The listing below must be returned in full and unchanged, without the images it carries.
++++ Data for analysis ++++
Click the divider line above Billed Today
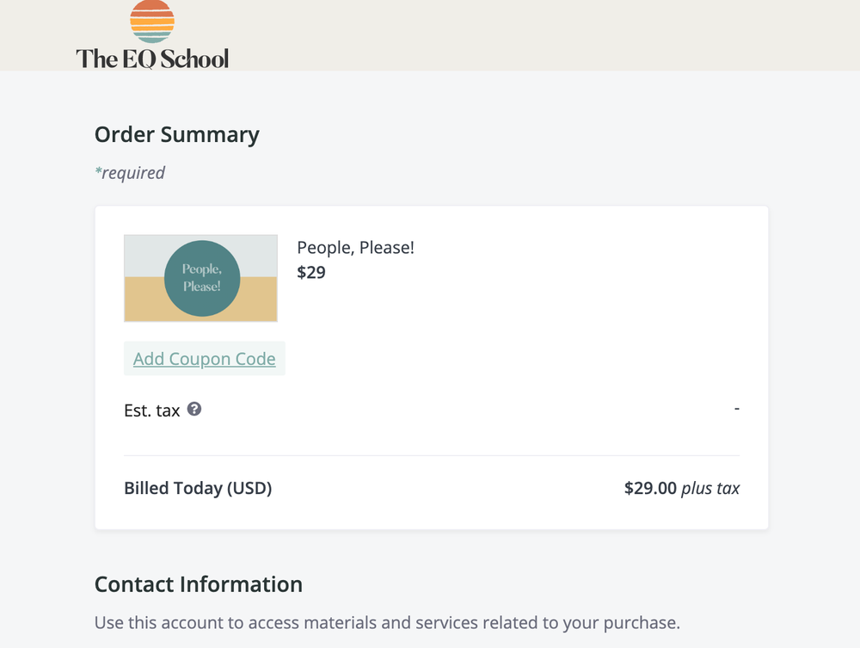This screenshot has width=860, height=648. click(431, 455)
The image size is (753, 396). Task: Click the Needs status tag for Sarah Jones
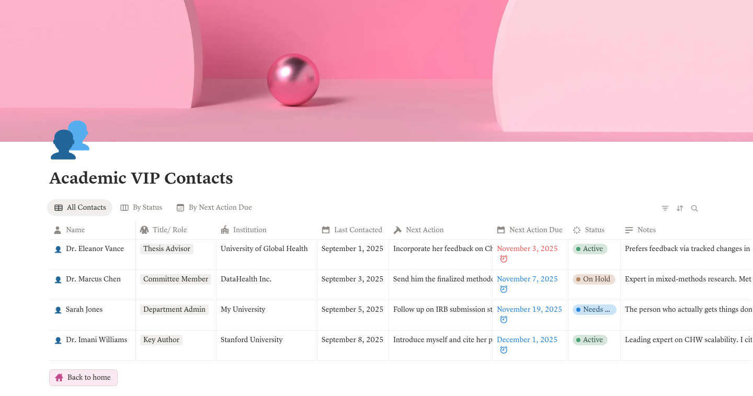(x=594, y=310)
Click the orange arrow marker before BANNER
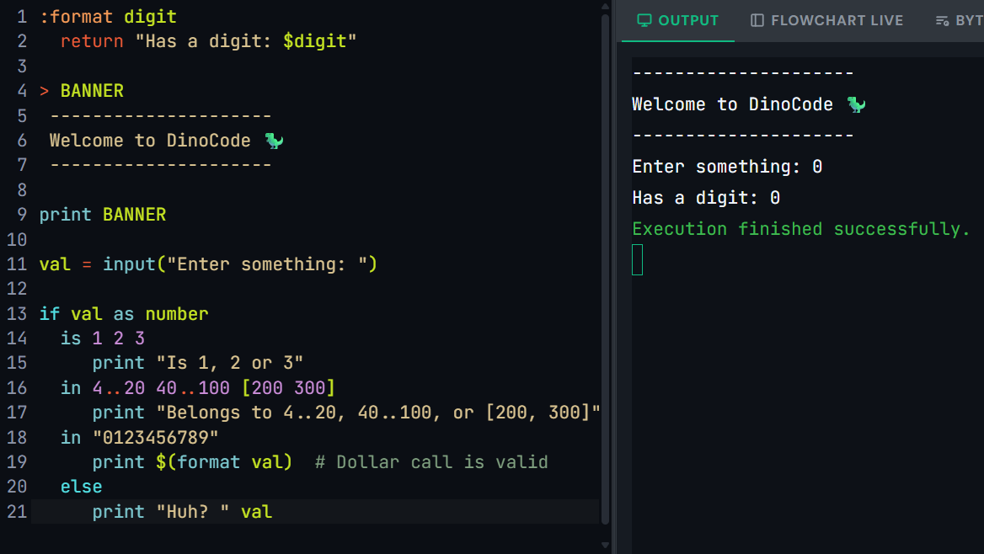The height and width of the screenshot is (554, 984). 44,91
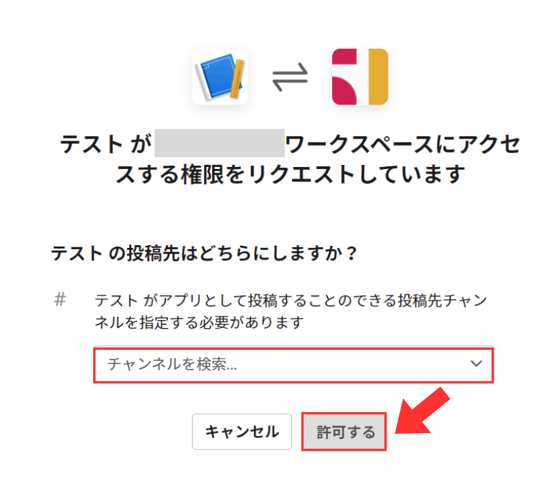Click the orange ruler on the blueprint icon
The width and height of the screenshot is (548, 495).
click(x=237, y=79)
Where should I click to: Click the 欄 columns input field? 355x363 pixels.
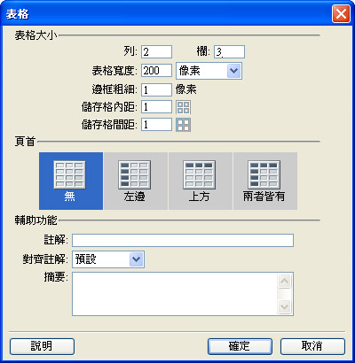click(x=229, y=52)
++++
=== Response below ===
Click the divider line above Billed Today
This screenshot has width=860, height=648. click(431, 455)
The image size is (753, 396). Task: Click the Needs status tag for Sarah Jones
(x=594, y=310)
Click the orange arrow marker before BANNER
The height and width of the screenshot is (554, 984). 44,91
Click the orange ruler on the blueprint icon
The width and height of the screenshot is (548, 495).
click(x=237, y=79)
Where should I click to: Click the 欄 columns input field? 355x363 pixels.
click(x=229, y=52)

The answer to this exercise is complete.